> Problems:
a – From the fruit fly culture thread, print the passage from "## macro junkie" to "to get started.".
b – Name every distinct username that heads a post in the fruit fly culture thread.

> Excerpted passage:
◇ ◇ ◇ ◇ ◇ ◇ ◇

# How do FF Cultures work?



## blitzmantis (Feb 15, 2008)

I'm getting my 1st culture soon and i am not sure about several things:

1. How come they breed in the culture?

2. How do I keep them breeding?

3. Where should I keep them (temp, environment, light?)

4. How many should I supply to a group of nymphs from an ooth (formula? like: for every one mantid, two flies?)

Please help as I want to make the most out of my culture before they die out.


----------



## matt020593 (Feb 15, 2008)

blitzmantis said:


> I'm getting my 1st culture soon and i am not sure about several things:1. How come they breed in the culture?
> 
> 2. How do I keep them breeding? *-You have to make new cultures for them and put some of the flies in from your last culture then they lay eggs in the medium. (there is a thread on here some where on how to make the FF medium)*
> 
> ...


Hope this has helped. Some of the experts will probably give you clearer answers.


----------



## macro junkie (Feb 15, 2008)

1. How come they breed in the culture?

2. How do I keep them breeding?

3. Where should I keep them (temp, environment, light?)

4. How many should I supply to a group of nymphs from an ooth (formula? like: for every one mantid, two flies?)

1.cause they do..lol..its where the flys live..they mate and eat in there.

2.after a month or 2 just make a new culture and throw about 10 flys in the new culture..it wil take week or 2 to get started.

3.between 70-90f..hotter the better..they produce alot more and faster if u keep them hotter.

4.if your housing them in cups dont throw any more than 5 nymphs per cup..it freakes them out.

what i do is i have 1foot x 1foot net cage i bought from mantis place..i dump a lod of fruit flys in the cage every day..cause theres lots of space it doesnt matter if i put to many flys in..by the next day there all eaten any way..lol

also to make a culture all u need is potato mash powder and yeaste..mix the mash up till its just a bit thicker than runnie then sprinkle a small pinch of yeast in it and mix it in..then job done..i hope u have bought wingless or flightless..cause nornall frute flys are a nightmare!!!!!


----------



## blitzmantis (Feb 15, 2008)

I have read the thread about how to make FF medium, i cannot find MASA and I think it is a complicated and looks pointless to add all this stuff. Is there a simple way to make some medium (mashed up fruit and some cotton?)

◇ ◇ ◇ ◇ ◇ ◇ ◇

> Information shown:
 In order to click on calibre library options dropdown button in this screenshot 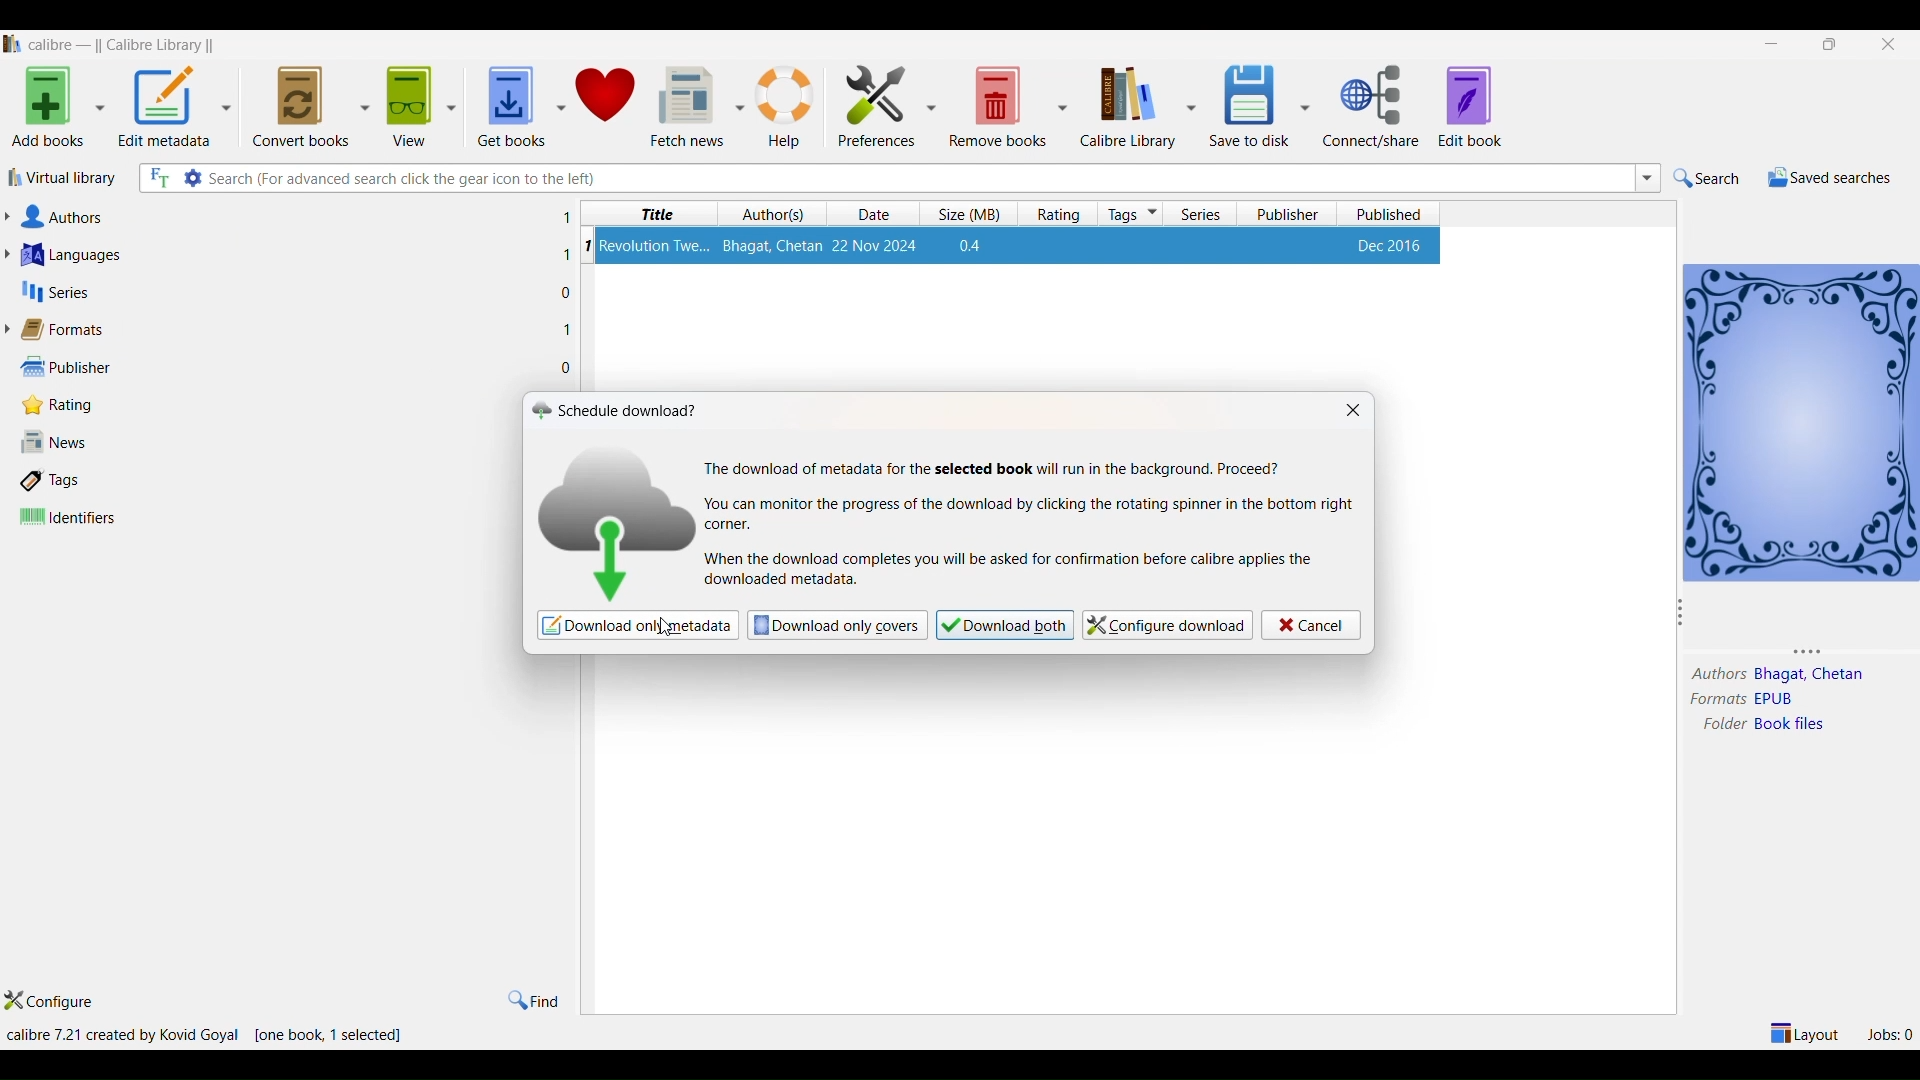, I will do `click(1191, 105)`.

◇ ◇ ◇ ◇ ◇ ◇ ◇

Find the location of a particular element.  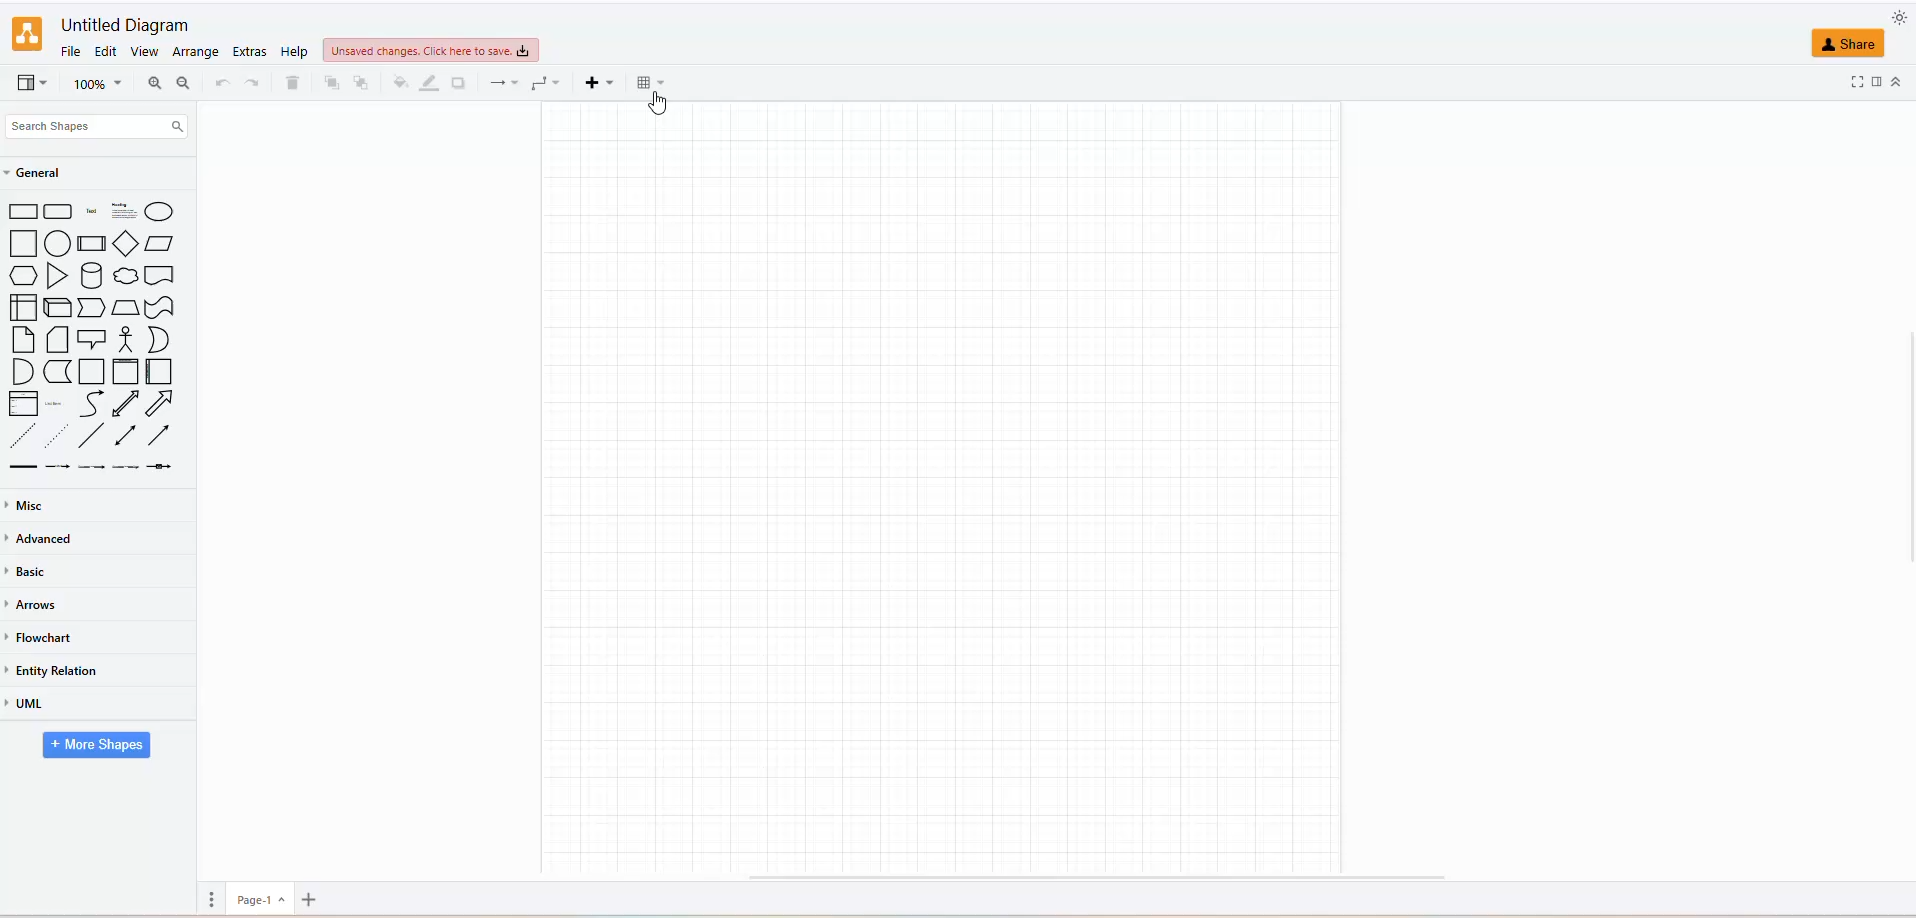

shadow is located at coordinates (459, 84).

◇ ◇ ◇ ◇ ◇ ◇ ◇

> Solutions to each task:
a –
## macro junkie (Feb 15, 2008)

1. How come they breed in the culture?

2. How do I keep them breeding?

3. Where should I keep them (temp, environment, light?)

4. How many should I supply to a group of nymphs from an ooth (formula? like: for every one mantid, two flies?)

1.cause they do..lol..its where the flys live..they mate and eat in there.

2.after a month or 2 just make a new culture and throw about 10 flys in the new culture..it wil take week or 2 to get started.

b –
blitzmantis
matt020593
macro junkie